• Directions
Format the lines of all records below as a numbered list, leaving out any blank lines.

[Dataset entries]
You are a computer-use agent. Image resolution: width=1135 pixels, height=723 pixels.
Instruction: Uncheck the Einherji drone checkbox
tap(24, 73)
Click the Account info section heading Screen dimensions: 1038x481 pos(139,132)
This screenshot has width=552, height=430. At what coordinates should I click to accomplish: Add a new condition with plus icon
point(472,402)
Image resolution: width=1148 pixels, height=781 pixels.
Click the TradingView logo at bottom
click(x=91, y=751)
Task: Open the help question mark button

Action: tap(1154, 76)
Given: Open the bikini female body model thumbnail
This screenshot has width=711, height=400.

• Reply to the exercise
1. You are a computer-use agent. Image resolution: width=1135 pixels, height=723 pixels.
2. Instruction: Uncheck the Einherji drone checkbox
3. tap(24, 73)
4. Click the Account info section heading Screen dimensions: 1038x481 pos(139,132)
5. This screenshot has width=552, height=430. At what coordinates should I click to accomplish: Add a new condition with plus icon
6. point(472,402)
7. Image resolution: width=1148 pixels, height=781 pixels.
8. Click the TradingView logo at bottom
9. click(x=91, y=751)
10. Task: Open the help question mark button
11. Action: tap(1154, 76)
12. Given: Open the bikini female body model thumbnail
13. This screenshot has width=711, height=400.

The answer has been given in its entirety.